Sou invisível – compreende? – simplesmente porque as pessoas se recusam a me ver. (…)
Quando se aproximam de mim, só enxergam o que me circunda, a si próprios ou o que imaginam ver – na verdade, tudo, menos eu. (…)
A invisibilidade a que me refiro decorre de uma disposição peculiar dos olhos daqueles com quem entro em contato.
Uma questão de construção de sua visão interior, aqueles olhos com os quais olham a realidade através dos olhos físicos.
Algumas vezes é vantajoso não ser visto, embora, na maioria das vezes, seja emocionalmente muito desgastante.
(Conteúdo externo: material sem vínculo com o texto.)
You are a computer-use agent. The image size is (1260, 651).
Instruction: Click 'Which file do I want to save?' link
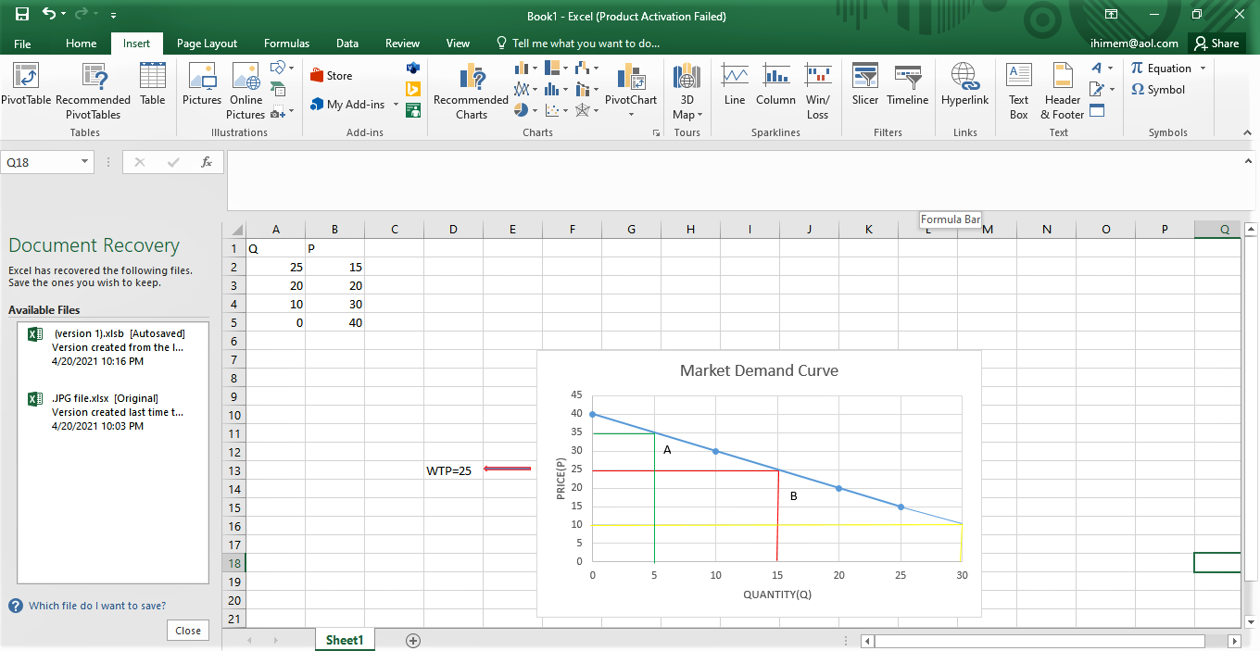click(97, 606)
Uma vez mais, você duvida de que realmente exista. (…)
É quando você se sente assim que, partindo do ressentimento, começa a repelir as pessoas.”
Quem duvida de sua existência, quem não se vê – até por repúdio, por desacordo com seus ideais – quem não se aceita, tende a não aceitar os outros (exceto seus referenciais e mitos).
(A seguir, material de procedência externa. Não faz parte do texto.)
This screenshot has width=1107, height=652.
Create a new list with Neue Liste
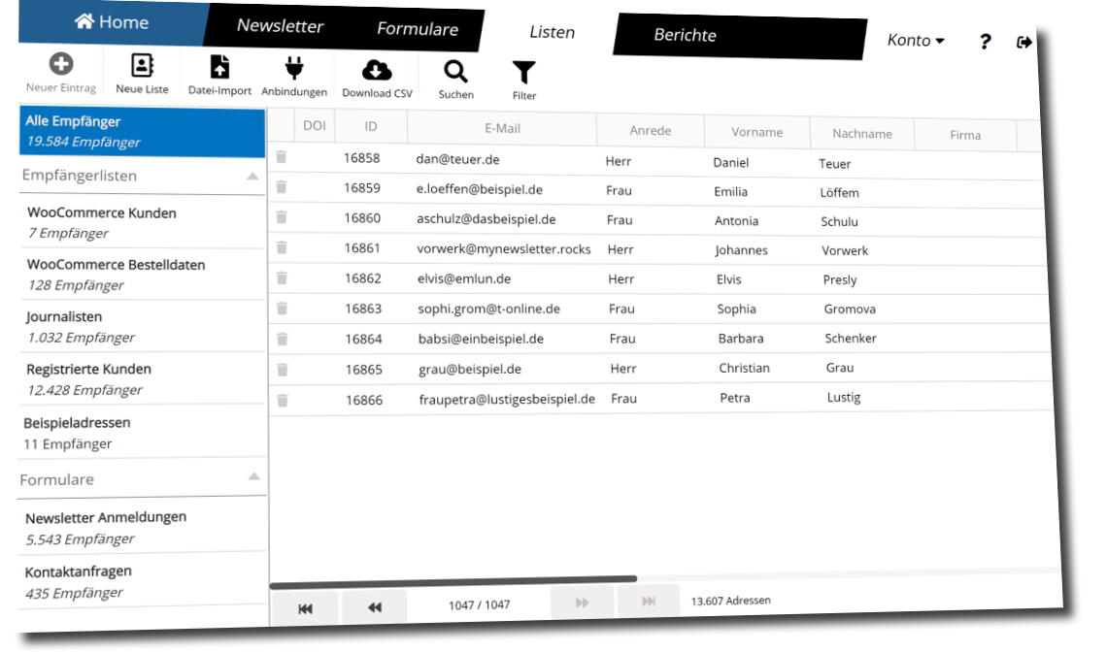(x=142, y=66)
Isso é ótimo para os políticos oportunistas (desculpem-me a redundância), que criam e manipulam seu perigoso grupo de fiéis, sonâmbulos, zumbis – ressentidos, odiosos.
Para Ellison, o mundo não caminha como uma flecha ou espiral, mas como um bumerangue.
Essa invisibilidade, até de si mesmo, conduz à alienação e à insegurança, ao medo do fracasso e do cancelamento. A falta de respeito pelo outro torna-se regra; a objeção ao ambiente que se considera nocivo a seus projetos (na verdade, apenas desejos) resulta na negação do estabelecido, incluindo-se as instituições e a ciência.
A liberdade torna-se fuga, com desprezo pela liberdade do outro. A irresponsabilidade, relacional e social, se avulta. As pessoas não se vêem – nem aos outros – na sua totalidade, mas apenas de modo instrumental, fracionado, borrado.
Tudo é fonte permanente de ansiedade, angústia e desassossego.
“Homem Invisível é um livro sobre a construção do self, é sobre a construção de nossa identidade mais particular e indivisível, e o sem-número de batalhas constantemente travadas contra a tirania das expectativas e projeções sociais com que temos que lidar.” (Gabriel Trigueiro)
Parece que os interesses da arte e da democracia – que deveriam convergir para o desenvolvimento de cidadãos conscientes e articulados – estão indo para o ralo da história.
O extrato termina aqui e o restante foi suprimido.